◆ REQUEST
Could you render the entries as a JSON list of strings, starting at the line that contains "This screenshot has width=465, height=1568." and stopping after the last line of the entries? Use one string per line and skip blank lines.

◆ RAW DATA

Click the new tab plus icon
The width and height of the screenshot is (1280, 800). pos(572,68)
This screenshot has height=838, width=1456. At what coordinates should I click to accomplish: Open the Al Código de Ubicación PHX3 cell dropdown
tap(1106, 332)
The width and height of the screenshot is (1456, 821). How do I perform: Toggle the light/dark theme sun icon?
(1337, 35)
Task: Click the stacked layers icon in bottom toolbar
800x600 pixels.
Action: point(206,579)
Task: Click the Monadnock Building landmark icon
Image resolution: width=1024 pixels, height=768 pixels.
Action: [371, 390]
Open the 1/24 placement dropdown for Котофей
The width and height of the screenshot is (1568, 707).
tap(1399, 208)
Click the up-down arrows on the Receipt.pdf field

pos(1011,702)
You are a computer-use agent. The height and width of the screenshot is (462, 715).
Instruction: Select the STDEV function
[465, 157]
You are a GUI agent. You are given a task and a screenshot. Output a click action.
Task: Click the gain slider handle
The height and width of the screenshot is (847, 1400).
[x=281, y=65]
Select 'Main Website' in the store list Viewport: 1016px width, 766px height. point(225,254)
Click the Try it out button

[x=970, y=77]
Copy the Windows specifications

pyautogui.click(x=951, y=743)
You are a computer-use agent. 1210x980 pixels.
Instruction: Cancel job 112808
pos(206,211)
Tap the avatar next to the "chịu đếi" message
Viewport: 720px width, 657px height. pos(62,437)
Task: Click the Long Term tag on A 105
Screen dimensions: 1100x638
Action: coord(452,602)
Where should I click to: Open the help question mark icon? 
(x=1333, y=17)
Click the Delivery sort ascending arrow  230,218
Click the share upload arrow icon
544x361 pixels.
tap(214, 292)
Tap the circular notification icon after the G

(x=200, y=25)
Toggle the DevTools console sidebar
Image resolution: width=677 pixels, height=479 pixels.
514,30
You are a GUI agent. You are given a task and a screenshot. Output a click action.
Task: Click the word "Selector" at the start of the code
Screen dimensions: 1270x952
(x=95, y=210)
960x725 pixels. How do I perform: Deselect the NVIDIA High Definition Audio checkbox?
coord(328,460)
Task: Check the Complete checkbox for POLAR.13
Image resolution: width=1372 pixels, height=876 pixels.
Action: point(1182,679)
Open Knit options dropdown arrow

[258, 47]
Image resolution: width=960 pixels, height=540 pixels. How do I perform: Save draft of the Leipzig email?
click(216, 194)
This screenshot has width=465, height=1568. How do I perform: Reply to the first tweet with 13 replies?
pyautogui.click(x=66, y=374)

◆ WRITTEN SOLUTION
[
  "This screenshot has width=465, height=1568. How do I perform: Reply to the first tweet with 13 replies?",
  "pyautogui.click(x=66, y=374)"
]